Usulan Pemanfaatan Tanah Koruptor
Selain wacana tersebut, Ara juga mengusulkan agar tanah hasil sitaan koruptor dijual dengan harga murah kepada masyarakat berpenghasilan rendah (MBR). Menurutnya, langkah ini dapat menjadi bagian dari program strategis nasional untuk membantu kelompok masyarakat yang belum memiliki rumah.
Ara mengaku telah menyampaikan usulan ini kepada Presiden Prabowo Subianto agar masuk dalam agenda prioritas nasional. Program tersebut akan menyasar MBR di 30 hingga 50 kota di seluruh Indonesia.
“Bagaimana tanah-tanah dari kejaksaan, satu kasus saja ada 1.000 hektare dari eks BLBI. Bagaimana tanah-tanah koruptor itu bisa juga kita berikan atau kita jual dengan harga murah kepada rakyat,” ungkap Ara.

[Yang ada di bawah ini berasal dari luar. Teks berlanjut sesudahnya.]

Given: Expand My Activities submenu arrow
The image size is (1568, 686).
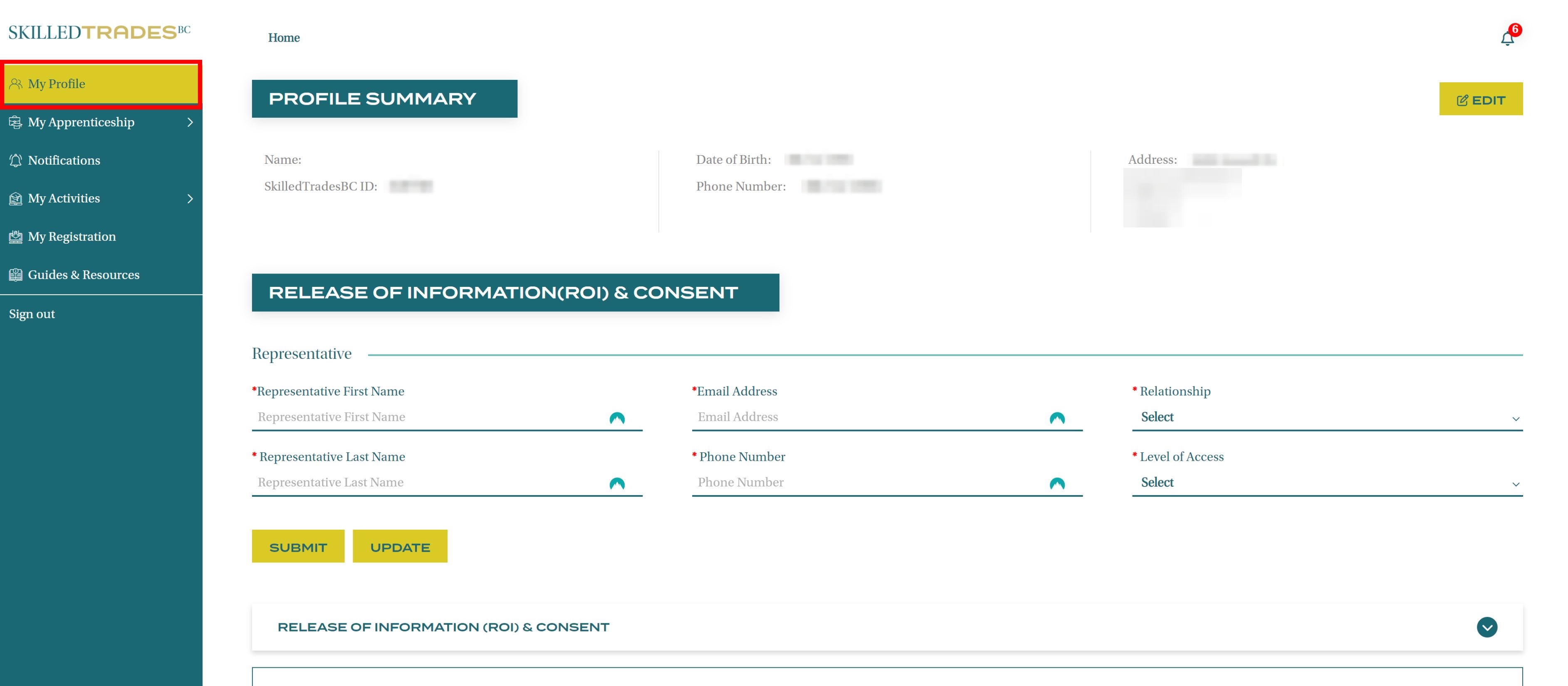Looking at the screenshot, I should tap(190, 198).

Upaya Mengurangi Ketimpangan
Wacana ini sejalan dengan visi pemerintah untuk mengurangi ketimpangan sosial melalui akses terhadap kebutuhan dasar seperti perumahan. Ara percaya, dengan memanfaatkan aset negara yang disita dari tindak pidana korupsi, program ini dapat membantu masyarakat yang selama ini kesulitan memiliki hunian.

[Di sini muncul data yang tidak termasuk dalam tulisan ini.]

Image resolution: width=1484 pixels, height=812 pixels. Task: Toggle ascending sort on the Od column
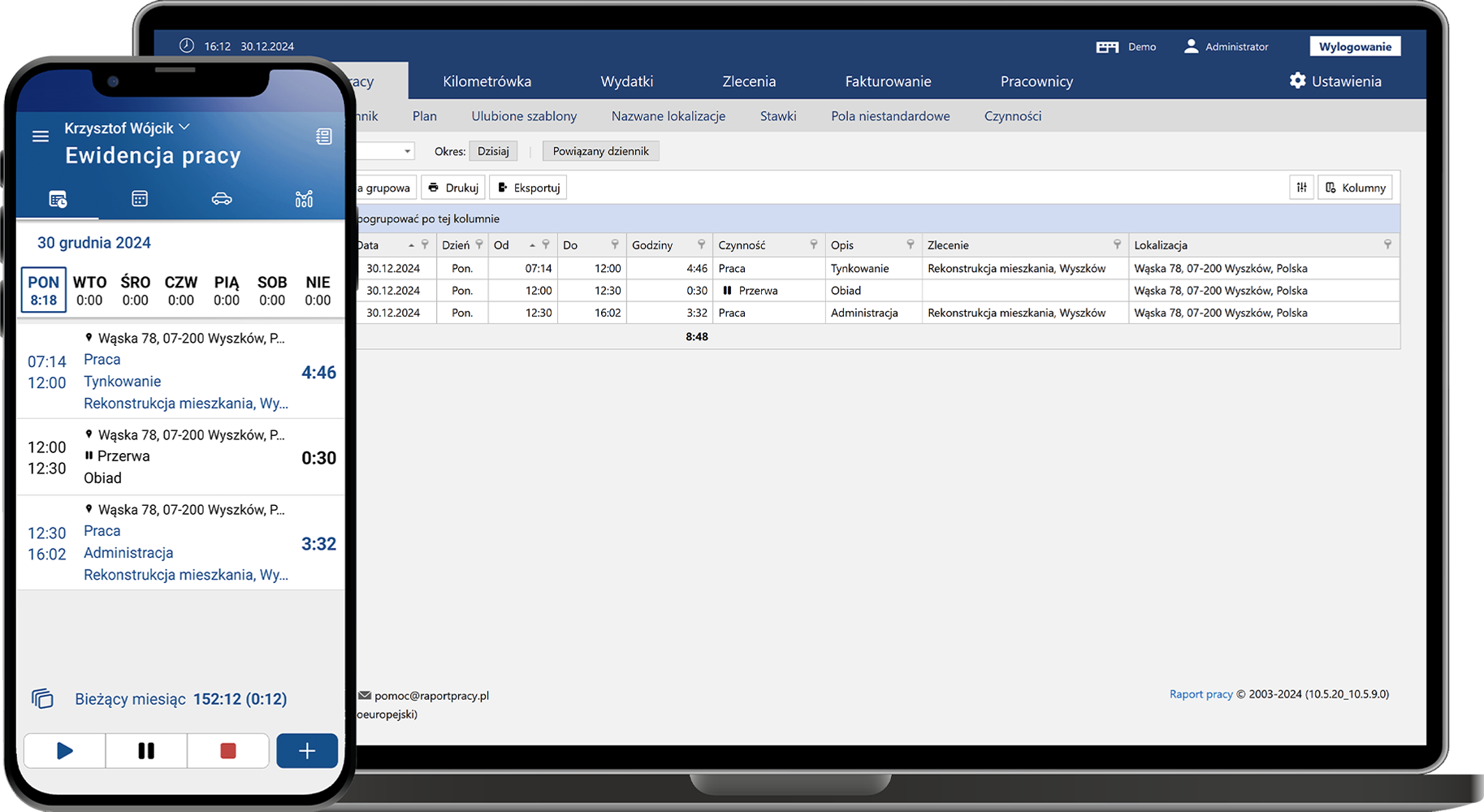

“Tanah yang saat ini dikuasai negara dari hasil sitaan bisa menjadi solusi konkret untuk mengatasi masalah keterjangkauan hunian,” imbuhnya.
Tantangan Implementasi
Namun, usulan ini kemungkinan akan menghadapi tantangan, terutama dari sisi regulasi dan teknis pelaksanaan. Pengalihan aset sitaan korupsi memerlukan koordinasi yang erat antara Kementerian Perumahan dan Kawasan Permukiman, Kejaksaan Agung, dan kementerian terkait lainnya.
Selain itu, memastikan bahwa tanah-tanah tersebut benar-benar diberikan kepada kelompok masyarakat yang membutuhkan, tanpa penyalahgunaan atau praktik koruptif baru, akan menjadi pekerjaan rumah yang signifikan.
Program ini, jika terealisasi, diharapkan dapat memberikan dampak signifikan bagi masyarakat berpenghasilan rendah. Selain membantu mereka memiliki rumah, program ini juga dinilai sebagai langkah simbolis dalam memanfaatkan hasil kejahatan korupsi untuk kesejahteraan rakyat.
Ara menekankan pentingnya keseriusan pemerintah dalam memastikan setiap warga negara memiliki akses terhadap hunian layak sebagai bagian dari hak dasar mereka. “Ini adalah bentuk keadilan sosial yang nyata,” pungkasnya.